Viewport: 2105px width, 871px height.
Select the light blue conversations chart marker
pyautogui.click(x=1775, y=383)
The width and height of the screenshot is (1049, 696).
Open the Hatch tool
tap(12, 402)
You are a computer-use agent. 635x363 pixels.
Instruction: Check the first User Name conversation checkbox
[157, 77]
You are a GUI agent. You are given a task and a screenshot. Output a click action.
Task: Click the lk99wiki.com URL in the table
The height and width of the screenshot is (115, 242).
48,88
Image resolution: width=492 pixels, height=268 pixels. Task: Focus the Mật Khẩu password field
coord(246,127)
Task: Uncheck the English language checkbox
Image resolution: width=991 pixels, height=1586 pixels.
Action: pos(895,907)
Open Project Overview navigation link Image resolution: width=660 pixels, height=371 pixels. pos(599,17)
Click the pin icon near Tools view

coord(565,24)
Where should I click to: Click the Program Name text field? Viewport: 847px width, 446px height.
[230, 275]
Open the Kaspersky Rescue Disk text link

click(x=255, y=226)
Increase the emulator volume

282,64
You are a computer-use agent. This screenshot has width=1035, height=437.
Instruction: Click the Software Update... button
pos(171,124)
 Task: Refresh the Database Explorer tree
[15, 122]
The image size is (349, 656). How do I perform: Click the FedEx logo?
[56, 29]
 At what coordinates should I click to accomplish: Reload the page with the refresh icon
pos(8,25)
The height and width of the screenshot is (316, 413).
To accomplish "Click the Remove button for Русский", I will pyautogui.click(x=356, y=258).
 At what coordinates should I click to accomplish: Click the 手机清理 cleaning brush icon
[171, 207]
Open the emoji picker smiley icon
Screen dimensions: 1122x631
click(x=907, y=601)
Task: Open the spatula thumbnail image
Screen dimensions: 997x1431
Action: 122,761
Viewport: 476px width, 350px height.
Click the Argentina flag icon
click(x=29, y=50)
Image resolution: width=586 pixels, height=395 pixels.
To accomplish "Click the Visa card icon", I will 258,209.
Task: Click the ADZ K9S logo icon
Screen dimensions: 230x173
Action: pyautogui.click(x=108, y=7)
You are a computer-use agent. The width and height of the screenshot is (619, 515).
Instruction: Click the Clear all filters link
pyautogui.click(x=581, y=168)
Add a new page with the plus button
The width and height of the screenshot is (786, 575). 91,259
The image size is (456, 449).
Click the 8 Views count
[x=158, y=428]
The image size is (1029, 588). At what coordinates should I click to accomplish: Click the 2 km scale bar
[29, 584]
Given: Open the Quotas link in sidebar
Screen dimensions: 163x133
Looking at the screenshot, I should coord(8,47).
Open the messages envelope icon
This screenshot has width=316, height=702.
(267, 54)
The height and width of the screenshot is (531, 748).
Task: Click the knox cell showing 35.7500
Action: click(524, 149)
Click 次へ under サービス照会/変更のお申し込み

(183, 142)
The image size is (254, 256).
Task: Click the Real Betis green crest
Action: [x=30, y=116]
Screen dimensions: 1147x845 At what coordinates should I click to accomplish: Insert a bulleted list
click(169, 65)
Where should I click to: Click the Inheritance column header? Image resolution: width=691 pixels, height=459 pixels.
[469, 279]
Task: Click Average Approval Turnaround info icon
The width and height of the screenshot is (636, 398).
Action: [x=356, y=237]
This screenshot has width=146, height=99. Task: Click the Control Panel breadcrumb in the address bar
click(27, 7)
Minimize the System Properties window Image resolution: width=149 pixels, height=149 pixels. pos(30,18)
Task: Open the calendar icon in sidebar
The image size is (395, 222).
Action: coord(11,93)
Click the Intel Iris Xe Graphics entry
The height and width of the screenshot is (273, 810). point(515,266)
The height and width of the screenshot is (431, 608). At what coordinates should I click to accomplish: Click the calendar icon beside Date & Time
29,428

=== DIRECTIONS ===
Please print each entry once more, exactly as it reads.

=== WRITTEN RESPONSE ===
Viewport: 2105px width, 871px height.
Select the light blue conversations chart marker
pyautogui.click(x=1775, y=383)
The width and height of the screenshot is (1049, 696).
Open the Hatch tool
tap(12, 402)
You are a computer-use agent. 635x363 pixels.
Instruction: Check the first User Name conversation checkbox
[157, 77]
You are a GUI agent. You are given a task and a screenshot. Output a click action.
Task: Click the lk99wiki.com URL in the table
The height and width of the screenshot is (115, 242).
48,88
Image resolution: width=492 pixels, height=268 pixels. Task: Focus the Mật Khẩu password field
coord(246,127)
Task: Uncheck the English language checkbox
Image resolution: width=991 pixels, height=1586 pixels.
Action: pos(895,907)
Open Project Overview navigation link Image resolution: width=660 pixels, height=371 pixels. pos(599,17)
Click the pin icon near Tools view

coord(565,24)
Where should I click to: Click the Program Name text field? Viewport: 847px width, 446px height.
[230, 275]
Open the Kaspersky Rescue Disk text link

click(x=255, y=226)
Increase the emulator volume

282,64
You are a computer-use agent. This screenshot has width=1035, height=437.
Instruction: Click the Software Update... button
pos(171,124)
 Task: Refresh the Database Explorer tree
[15, 122]
The image size is (349, 656). How do I perform: Click the FedEx logo?
[56, 29]
 At what coordinates should I click to accomplish: Reload the page with the refresh icon
pos(8,25)
The height and width of the screenshot is (316, 413).
To accomplish "Click the Remove button for Русский", I will pyautogui.click(x=356, y=258).
 At what coordinates should I click to accomplish: Click the 手机清理 cleaning brush icon
[171, 207]
Open the emoji picker smiley icon
Screen dimensions: 1122x631
click(x=907, y=601)
Task: Open the spatula thumbnail image
Screen dimensions: 997x1431
Action: 122,761
Viewport: 476px width, 350px height.
Click the Argentina flag icon
click(x=29, y=50)
Image resolution: width=586 pixels, height=395 pixels.
To accomplish "Click the Visa card icon", I will 258,209.
Task: Click the ADZ K9S logo icon
Screen dimensions: 230x173
Action: pyautogui.click(x=108, y=7)
You are a computer-use agent. The width and height of the screenshot is (619, 515).
Instruction: Click the Clear all filters link
pyautogui.click(x=581, y=168)
Add a new page with the plus button
The width and height of the screenshot is (786, 575). 91,259
The image size is (456, 449).
Click the 8 Views count
[x=158, y=428]
The image size is (1029, 588). At what coordinates should I click to accomplish: Click the 2 km scale bar
[29, 584]
Given: Open the Quotas link in sidebar
Screen dimensions: 163x133
Looking at the screenshot, I should coord(8,47).
Open the messages envelope icon
This screenshot has width=316, height=702.
(267, 54)
The height and width of the screenshot is (531, 748).
Task: Click the knox cell showing 35.7500
Action: click(524, 149)
Click 次へ under サービス照会/変更のお申し込み

(183, 142)
The image size is (254, 256).
Task: Click the Real Betis green crest
Action: [x=30, y=116]
Screen dimensions: 1147x845 At what coordinates should I click to accomplish: Insert a bulleted list
click(169, 65)
Where should I click to: Click the Inheritance column header? Image resolution: width=691 pixels, height=459 pixels.
[469, 279]
Task: Click Average Approval Turnaround info icon
The width and height of the screenshot is (636, 398).
Action: [x=356, y=237]
This screenshot has width=146, height=99. Task: Click the Control Panel breadcrumb in the address bar
click(27, 7)
Minimize the System Properties window Image resolution: width=149 pixels, height=149 pixels. pos(30,18)
Task: Open the calendar icon in sidebar
The image size is (395, 222).
Action: coord(11,93)
Click the Intel Iris Xe Graphics entry
The height and width of the screenshot is (273, 810). point(515,266)
The height and width of the screenshot is (431, 608). At what coordinates should I click to accomplish: Click the calendar icon beside Date & Time
29,428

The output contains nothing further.